(DATA TO EXAMINE):
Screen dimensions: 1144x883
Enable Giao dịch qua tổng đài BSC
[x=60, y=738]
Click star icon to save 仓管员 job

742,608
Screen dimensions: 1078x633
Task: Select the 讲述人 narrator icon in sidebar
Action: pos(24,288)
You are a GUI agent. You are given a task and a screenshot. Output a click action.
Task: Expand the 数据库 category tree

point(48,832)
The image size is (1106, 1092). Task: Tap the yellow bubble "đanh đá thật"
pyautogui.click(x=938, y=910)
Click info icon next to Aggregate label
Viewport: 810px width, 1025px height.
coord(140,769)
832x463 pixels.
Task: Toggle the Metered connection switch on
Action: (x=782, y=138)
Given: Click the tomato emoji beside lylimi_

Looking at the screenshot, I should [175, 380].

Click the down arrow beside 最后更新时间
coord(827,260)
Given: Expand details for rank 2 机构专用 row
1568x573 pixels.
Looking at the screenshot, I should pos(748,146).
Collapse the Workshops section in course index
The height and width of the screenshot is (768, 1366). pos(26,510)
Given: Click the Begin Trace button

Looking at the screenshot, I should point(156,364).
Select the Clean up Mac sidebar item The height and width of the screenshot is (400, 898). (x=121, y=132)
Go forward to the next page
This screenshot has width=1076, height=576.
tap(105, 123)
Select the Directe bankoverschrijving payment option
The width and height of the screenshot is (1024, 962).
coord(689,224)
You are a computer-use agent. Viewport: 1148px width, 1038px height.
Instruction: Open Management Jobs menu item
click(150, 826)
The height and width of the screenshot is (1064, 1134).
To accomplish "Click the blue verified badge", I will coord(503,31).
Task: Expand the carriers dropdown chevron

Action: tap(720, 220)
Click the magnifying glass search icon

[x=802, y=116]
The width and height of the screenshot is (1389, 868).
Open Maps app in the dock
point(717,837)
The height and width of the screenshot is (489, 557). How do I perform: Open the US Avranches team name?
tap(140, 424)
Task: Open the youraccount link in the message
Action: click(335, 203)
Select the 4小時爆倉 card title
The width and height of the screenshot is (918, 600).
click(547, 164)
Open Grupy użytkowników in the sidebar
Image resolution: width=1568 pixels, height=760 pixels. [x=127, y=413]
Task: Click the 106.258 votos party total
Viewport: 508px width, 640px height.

(PROBLEM DETAILS):
Scan the material above. Copy each line where "agent" occurs.

(WORKED SOLUTION):
You are a GUI agent. You are given a task and a screenshot. Output a click action.
You are a computer-use agent. Viewport: 1148px width, 1038px height.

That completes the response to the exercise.